According to Greyhounds Queensland the SKM environmental study on Cronulla Park at Logan has paved the way for plans to make the site into an stand alone and industry owned greyhound racing facility, butthere is further work to be done to “cap” areas of the land fill site that re too close to the surface.

Cronulla Park was used from 1970s to 1980s as a landfill site. An investigation in 1995 reported no heavy industrial, hazardous, medical or liquid wastes were accepted at the site. SKM investigated three key elements at Cronulla Park, the capping materials, groundwater and landfill gases.

SKM found that the capping material varied in thickness from approximately 0.8 metres to 0.2 metres. SKM has recommended that in areas where the capping layer was found to be thin, the capping layer will need to be increased to approximately 0.5m in thickness.

The estimated cost of the additional capping material is in the region of $50,000 and the additional capping will also require further soli be brought on to the site area to level up the site again. The costings of this will be further revealed when Greyhounds Queensland make public the findings of a yet to be concluded engineering feasibility study.

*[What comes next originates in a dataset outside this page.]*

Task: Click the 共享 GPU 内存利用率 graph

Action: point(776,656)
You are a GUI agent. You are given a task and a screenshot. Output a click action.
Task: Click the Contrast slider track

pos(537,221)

SKM said that the landfill at Cronulla Park is unlikely to pose an unacceptable health and environmental risk for users of the site, subject to appropriate controls considered common to developing on former landfill sites. That leave Greyhounds Queensland to now organise talks between the engineers and architects taking into consideration the environmental study’s findings and to consider the engineering feasibility study.

Once costings and plans can be drawn, these will then be presented to Logan City Council for planning approval and application.

Ms Watson said GQL would keep Minister responsible for Racing Peter Lawlor informed of the progress. “We are happy SKM has given us such a good report on Cronulla Park,” she said. “There are a number of factors which will need to be monitored in the future. GQL and the Logan City Council will partner this monitoring.”

“But the greyhound industry can rest assured these findings clear the way for the next step towards the building of the first stand alone greyhound complex in Queensland.”

A representative of the Logan City Council also attended the meeting with SKM to hear the report on the findings after several months testing at Cronulla Park.